O som da respiração ofegante, o sobe e desce do peito arfante, os pelos que roçam o rosto, o gozo que brilha sobre a pele, os cabelos despenteados, gemidos, marcas de mordias pelo corpo, saliva, suor, sexo sensível, som externo, crianças brincando, lençol úmido, chupões, sol perfurando a cortina, abraço apaixonado, cansaço, rugas de expressão, luar entrando pela janela, dor suave, suspiro, adormecer...

Tudo isso não existe mais.

Sobrou a cama vazia, a puta encarcerada pagando por seus crimes.

22 de dez. de 2008

Hey you

Ela estava sentada no colo dele. Tinha a taça de vinho na mão direita. A esquerda, por sua vez, percorria a nuca do amado. (Amado mesmo?) Ele mantinha os olhos na altura dos seus. Ainda não estava completamente recuperado do acidente, mas seu sorriso continuara intacto. Sabiam que aquela era a única coisa que ninguém poderia roubar, a alegria. Em compensação, o amor...

Ele sorriu e pediu se ela se importaria caso ele resolvesse abrir o orkut para checar seus scraps. Lógico, não se importava. Levantou com o pretexto de buscar mais vinho para que ele tivesse privacidade, mas antes que se colocasse inteiramente em pé duas mãos seguraram-lhe pela cintura obrigando-a a sentar novamente.

-         sua taça ainda está cheia.

-         Mas a sua está vazia.

-         Eu bebo da sua, então.

Com os lábios entre abertos, ele aproximou a boca da taça. Ela virou devagar para que ele bebesse um curto gole e depois o beijou. Beijou-o com amor. (Amor?) Permaneceu sentada enquanto ele clicava aqui, ali e acolá. Sorria com suas ironias internas, suas piadas particulares. Assustou-se quando ele fechou a janela aberta na tela e a encarou.

-         voce não vai ver os perfis de quem te visitou?- ela pediu.

-         Não. não vejo necessidade... porque?- ele parecia se divertir.

-         Eu vejo sempre...

-         Mas agora eu prefiro deitar você naquele colchão a ficar vendo orkut.

-         Só me deitar?

Ele sorriu novamente. Amariam-se novamente em três minutos. Dois... Um...

• **Enunciado**:
Responda com base no texto:
1. Em qual mão ela segurava a taça de vinho?
2. O que ele pediu para abrir no computador, e com que finalidade?
3. Quando ela observa que a taça dele está vazia, o que ele responde?

Registros de dados salvos
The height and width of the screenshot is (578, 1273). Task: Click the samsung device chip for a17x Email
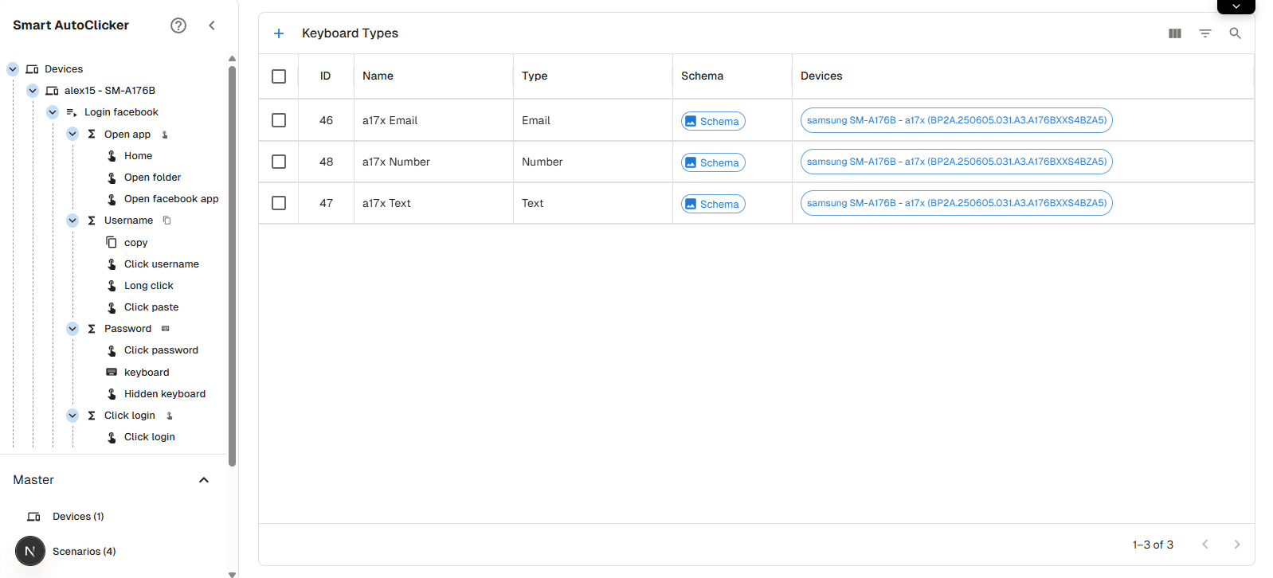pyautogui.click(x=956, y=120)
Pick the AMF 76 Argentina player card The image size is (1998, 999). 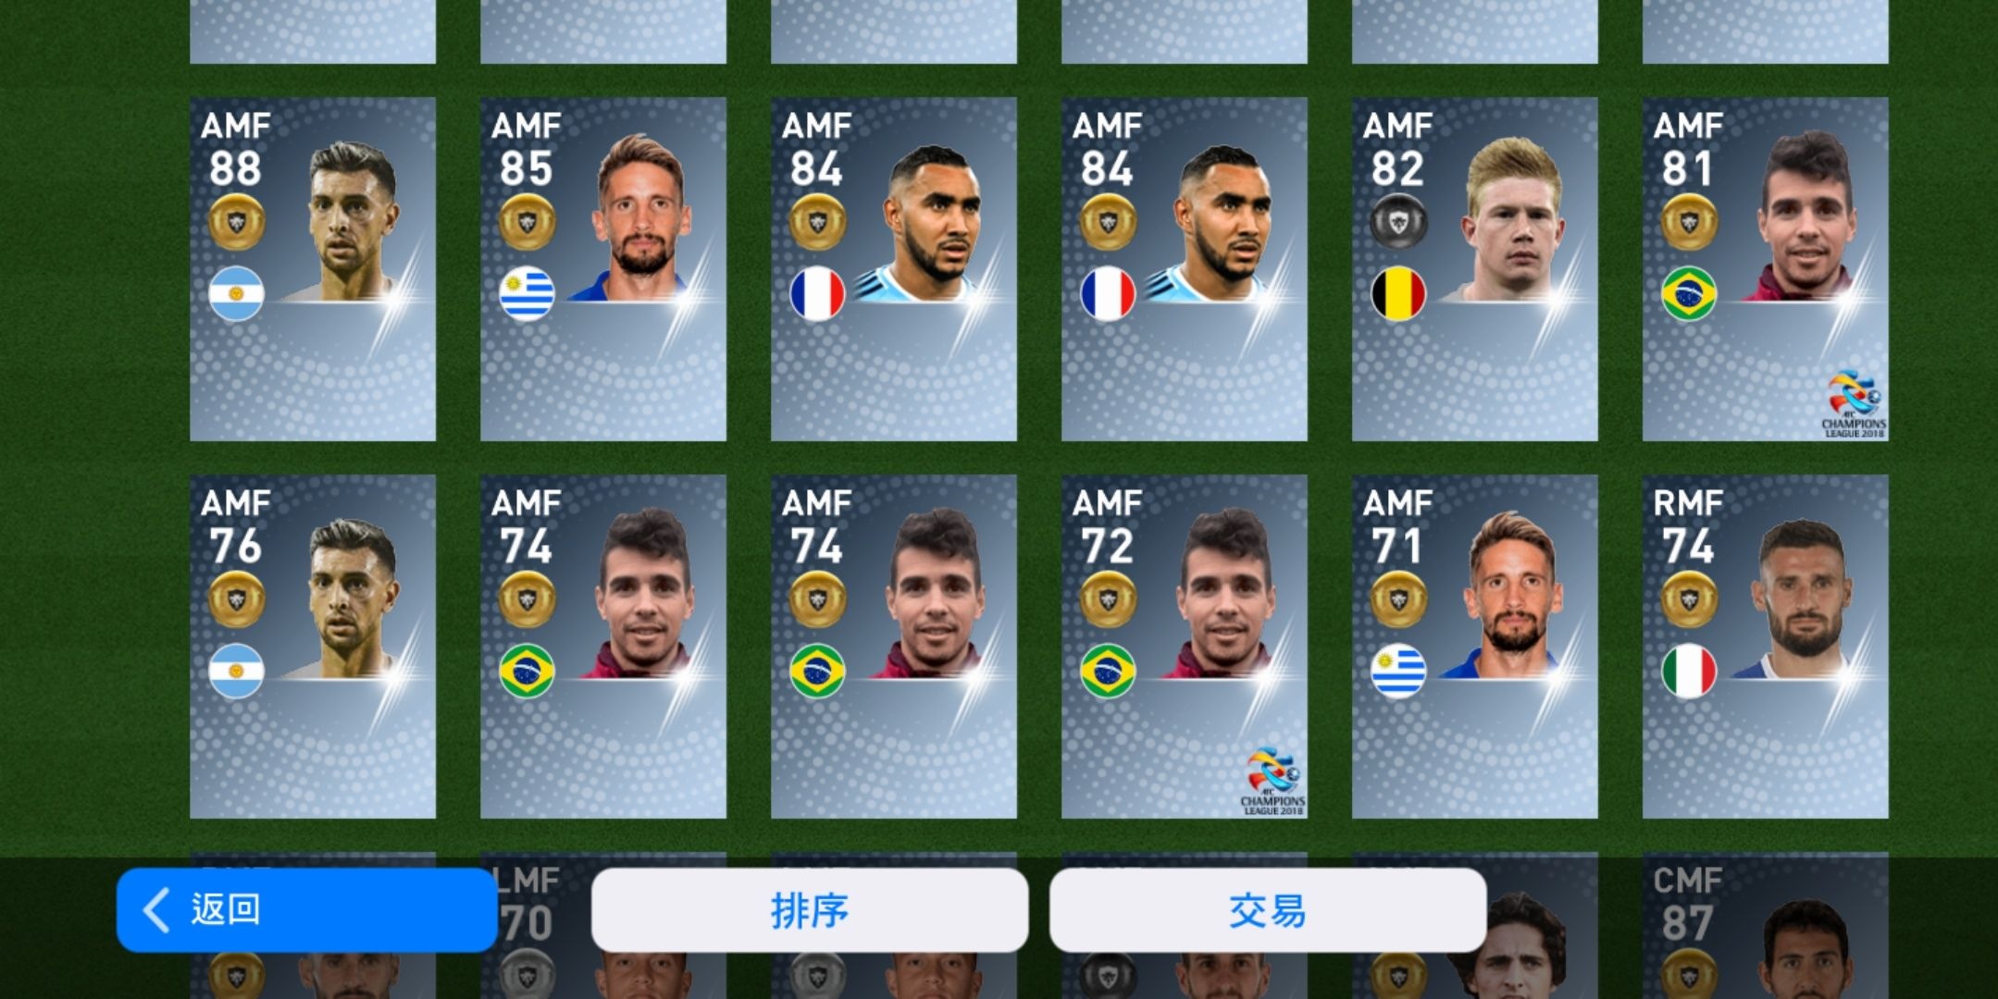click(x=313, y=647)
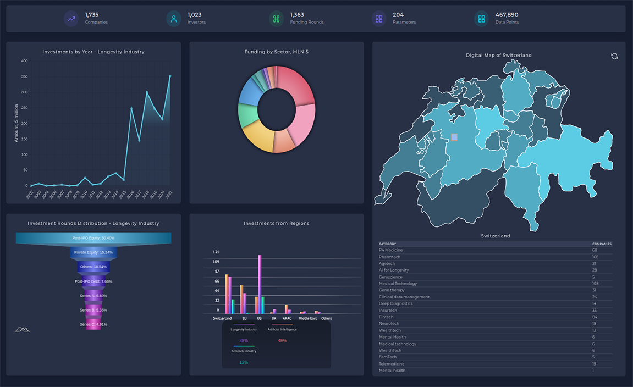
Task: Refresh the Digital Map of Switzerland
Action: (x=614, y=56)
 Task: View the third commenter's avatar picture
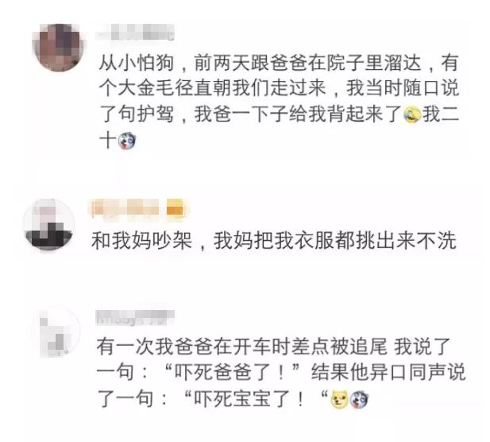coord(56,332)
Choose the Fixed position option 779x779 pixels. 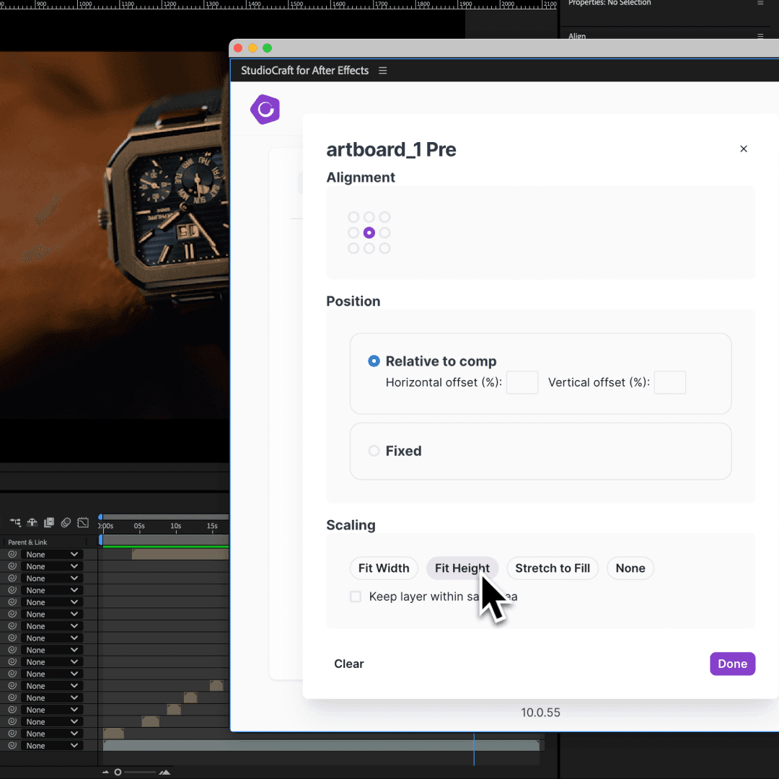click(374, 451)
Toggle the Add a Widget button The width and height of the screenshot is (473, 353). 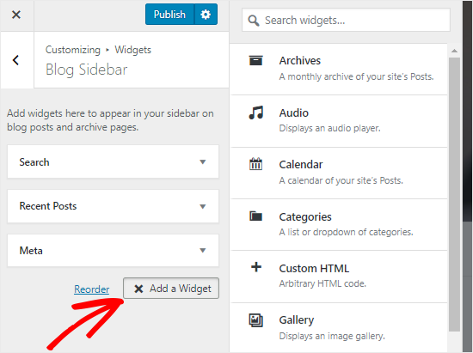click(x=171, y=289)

• **Resposta**:
1. Na mão direita.
2. O orkut, para checar seus scraps.
3. "Eu bebo da sua, então."